V RoseJanuary 25th, 2013 at 11:23 AM
Is it really any better to see super heroes punching each other than it is to see someone blow up the universe? Isn’t that sort of violence what you are advocating getting rid of in homes? Isn’t this how we got into this whole mess in the first place? Just because it happened when we were kids doesn’t mean we can romanticize it and make it seem better than what kids are exposed to today. You can trace what is going on in TV world today right back to what we watched when we were kids.
Felice BlockJanuary 25th, 2013 at 12:44 PM
I agree with you that what baby boomers watched when they were children was just as violent. The degree and intensity were not the same as the current violence in video games. Personally, I don’t condone violence. Technology beings grossly violent images up so much quicker. No matter how much “Batman” I watched on TV, the quantity of gruesome images is exponentially so much more! To me, the difference is in degree and intensity.
taylorJanuary 26th, 2013 at 1:39 PM
I agree with all recommendations except number five.Taking away arms from the public is not going to make us safe.It is going to make us unsafe.At a time when even security personnel within the country are acquiring battlefield grade arms and when drones are soon going to be used to spy on civilians,we cannot give up our arms.We are moving towards becoming a police state and bearing arms should be something that should in fact be encouraged.

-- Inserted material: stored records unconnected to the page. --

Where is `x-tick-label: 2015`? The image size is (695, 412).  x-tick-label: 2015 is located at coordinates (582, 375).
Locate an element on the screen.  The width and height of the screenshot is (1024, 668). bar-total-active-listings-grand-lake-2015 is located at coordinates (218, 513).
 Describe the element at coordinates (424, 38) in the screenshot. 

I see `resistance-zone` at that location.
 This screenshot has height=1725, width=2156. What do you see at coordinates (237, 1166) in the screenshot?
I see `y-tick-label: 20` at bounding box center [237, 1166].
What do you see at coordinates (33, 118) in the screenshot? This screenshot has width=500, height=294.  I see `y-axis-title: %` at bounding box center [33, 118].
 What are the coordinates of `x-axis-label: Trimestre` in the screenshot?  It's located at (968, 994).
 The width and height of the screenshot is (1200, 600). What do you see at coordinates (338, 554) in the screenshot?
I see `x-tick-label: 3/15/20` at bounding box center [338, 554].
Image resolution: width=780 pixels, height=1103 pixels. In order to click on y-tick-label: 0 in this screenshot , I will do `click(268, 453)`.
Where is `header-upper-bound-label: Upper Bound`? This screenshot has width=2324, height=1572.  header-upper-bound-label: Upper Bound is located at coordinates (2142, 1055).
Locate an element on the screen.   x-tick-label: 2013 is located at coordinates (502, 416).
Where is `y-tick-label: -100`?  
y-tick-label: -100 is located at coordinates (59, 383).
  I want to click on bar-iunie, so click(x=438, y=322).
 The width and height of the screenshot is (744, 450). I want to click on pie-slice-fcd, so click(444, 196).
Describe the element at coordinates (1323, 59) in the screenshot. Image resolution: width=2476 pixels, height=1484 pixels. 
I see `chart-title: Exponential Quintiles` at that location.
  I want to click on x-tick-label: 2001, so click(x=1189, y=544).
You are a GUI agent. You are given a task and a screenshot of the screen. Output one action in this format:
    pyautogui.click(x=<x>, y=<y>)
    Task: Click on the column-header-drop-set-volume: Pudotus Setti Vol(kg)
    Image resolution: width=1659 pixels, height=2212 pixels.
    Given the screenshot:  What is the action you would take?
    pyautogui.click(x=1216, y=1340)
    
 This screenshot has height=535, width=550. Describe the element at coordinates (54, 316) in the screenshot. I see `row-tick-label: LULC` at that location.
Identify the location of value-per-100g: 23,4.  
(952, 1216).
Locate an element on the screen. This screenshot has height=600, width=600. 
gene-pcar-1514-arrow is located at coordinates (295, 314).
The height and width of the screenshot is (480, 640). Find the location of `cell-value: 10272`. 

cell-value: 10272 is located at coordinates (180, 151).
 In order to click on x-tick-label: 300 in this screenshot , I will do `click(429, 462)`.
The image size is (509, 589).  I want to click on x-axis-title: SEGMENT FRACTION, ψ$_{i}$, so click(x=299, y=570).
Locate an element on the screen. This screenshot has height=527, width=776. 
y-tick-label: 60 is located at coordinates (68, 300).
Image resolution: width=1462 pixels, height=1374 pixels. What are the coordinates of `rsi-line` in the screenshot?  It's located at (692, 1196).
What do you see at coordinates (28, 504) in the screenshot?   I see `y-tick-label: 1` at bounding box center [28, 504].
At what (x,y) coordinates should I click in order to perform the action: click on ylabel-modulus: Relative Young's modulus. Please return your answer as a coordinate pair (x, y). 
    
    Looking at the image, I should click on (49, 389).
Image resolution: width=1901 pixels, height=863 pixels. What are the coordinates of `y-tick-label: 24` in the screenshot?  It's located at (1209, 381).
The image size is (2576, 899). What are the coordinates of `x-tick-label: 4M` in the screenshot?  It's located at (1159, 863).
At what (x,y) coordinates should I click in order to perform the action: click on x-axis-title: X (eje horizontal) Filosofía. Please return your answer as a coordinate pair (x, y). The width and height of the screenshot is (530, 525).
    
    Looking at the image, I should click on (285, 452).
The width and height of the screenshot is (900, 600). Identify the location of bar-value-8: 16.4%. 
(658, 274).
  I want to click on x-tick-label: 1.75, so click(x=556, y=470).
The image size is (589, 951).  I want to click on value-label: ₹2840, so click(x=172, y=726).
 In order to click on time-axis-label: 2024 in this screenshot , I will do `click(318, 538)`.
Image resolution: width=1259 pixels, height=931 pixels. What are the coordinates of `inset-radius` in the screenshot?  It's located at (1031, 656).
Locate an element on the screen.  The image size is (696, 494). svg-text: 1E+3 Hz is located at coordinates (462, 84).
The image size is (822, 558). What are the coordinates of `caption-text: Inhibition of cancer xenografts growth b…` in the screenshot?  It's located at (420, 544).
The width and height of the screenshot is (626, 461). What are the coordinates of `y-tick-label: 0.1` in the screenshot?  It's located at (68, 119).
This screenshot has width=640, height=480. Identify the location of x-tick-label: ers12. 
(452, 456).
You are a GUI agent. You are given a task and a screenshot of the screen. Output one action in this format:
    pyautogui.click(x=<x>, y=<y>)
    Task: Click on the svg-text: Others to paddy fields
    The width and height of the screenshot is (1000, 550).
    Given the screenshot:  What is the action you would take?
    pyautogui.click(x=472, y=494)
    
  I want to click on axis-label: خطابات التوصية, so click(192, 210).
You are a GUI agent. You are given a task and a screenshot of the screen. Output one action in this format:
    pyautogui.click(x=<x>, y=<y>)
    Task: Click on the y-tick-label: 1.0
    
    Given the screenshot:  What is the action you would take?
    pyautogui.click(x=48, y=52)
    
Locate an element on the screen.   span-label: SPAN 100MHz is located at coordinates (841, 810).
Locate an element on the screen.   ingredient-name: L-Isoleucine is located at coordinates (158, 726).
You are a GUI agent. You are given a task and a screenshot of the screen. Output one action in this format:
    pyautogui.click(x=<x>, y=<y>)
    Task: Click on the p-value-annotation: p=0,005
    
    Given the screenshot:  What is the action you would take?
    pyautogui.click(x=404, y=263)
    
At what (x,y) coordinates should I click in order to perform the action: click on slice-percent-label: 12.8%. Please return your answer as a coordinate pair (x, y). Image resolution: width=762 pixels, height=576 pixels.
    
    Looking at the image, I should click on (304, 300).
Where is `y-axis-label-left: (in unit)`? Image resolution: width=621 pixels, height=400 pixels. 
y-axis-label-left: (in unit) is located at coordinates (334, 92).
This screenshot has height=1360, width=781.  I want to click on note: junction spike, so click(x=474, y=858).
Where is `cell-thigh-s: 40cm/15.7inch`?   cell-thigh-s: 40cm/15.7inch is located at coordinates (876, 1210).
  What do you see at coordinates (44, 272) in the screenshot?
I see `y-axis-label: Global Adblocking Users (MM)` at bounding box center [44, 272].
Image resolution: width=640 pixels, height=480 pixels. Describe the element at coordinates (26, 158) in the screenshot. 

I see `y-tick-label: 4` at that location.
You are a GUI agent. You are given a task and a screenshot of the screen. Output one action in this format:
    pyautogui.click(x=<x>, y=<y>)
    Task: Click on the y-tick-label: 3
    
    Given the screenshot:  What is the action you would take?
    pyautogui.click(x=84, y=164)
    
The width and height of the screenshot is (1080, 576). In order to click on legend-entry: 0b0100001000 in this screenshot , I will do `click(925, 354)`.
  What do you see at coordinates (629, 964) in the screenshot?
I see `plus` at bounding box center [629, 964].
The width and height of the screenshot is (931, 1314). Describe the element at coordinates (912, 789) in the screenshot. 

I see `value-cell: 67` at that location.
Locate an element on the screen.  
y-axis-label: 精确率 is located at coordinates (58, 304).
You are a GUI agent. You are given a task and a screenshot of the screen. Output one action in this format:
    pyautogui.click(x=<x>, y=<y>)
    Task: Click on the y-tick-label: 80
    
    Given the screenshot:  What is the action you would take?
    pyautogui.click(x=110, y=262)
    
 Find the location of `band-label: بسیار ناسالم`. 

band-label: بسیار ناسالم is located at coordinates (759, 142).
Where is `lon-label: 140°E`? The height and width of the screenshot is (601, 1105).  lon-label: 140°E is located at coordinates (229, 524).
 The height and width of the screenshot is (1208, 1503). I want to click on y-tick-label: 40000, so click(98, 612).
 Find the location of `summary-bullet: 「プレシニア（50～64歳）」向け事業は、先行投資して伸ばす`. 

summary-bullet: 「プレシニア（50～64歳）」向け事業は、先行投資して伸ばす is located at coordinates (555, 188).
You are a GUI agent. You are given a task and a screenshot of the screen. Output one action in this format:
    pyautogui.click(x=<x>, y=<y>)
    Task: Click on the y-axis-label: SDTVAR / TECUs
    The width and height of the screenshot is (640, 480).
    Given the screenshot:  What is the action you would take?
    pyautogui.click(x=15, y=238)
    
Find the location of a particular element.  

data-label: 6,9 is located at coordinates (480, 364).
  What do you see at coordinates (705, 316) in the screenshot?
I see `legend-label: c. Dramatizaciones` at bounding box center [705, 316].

A kitchen knife can kill too.Does that mean we ban them?Its not about the arms it’s about the fear psychosis that is created around this fundamental right that our founding fathers knew we just had to have!
EllaJanuary 27th, 2013 at 5:23 AM
I am scared to admit that I sadly find that most sections of the country are so divided into political factions about this issue that there seems to be very little constructive listening going on related to this issue.
We have become so divided and driven by our political beliefs that few have taken the time to step away from the politics of it all and just realize that almost thirty people senselessly lost their lives to gin violence plain and simple.
I am not even sure that these poor angels could sing loud enough for everyone to hear the message for all of the hate that continues on.
S TJanuary 27th, 2013 at 10:56 AM
Violence is everywhere! Video games television movies – our children pick up violence quicker than many other things. Is this cause for concern? Definitely!
We need to dissociate from violence as a society. Today people resort to violence at the slightest provocation, whether it is a rift with the neighbour or road rage, people are ready to start a fight for the smallest of things. This has to change. Suggestions mentioned here are good and I believe if each one if us ensure we follow them we will soon have a society that celebrates violence a little less and is a little more peaceful than it is now.
codyJanuary 28th, 2013 at 10:27 AM
@Sara: Exactly! It’s unwitting for them to out more guns at schools. The question was about keeping guns and schools separated. Now we are going to have the complete opposite. If the government thinks this is the right step we can only imagine how less they are bothered about what is actually required and how much about them rushing to take steps in heed just to appease a community of people most of who don’t know any better.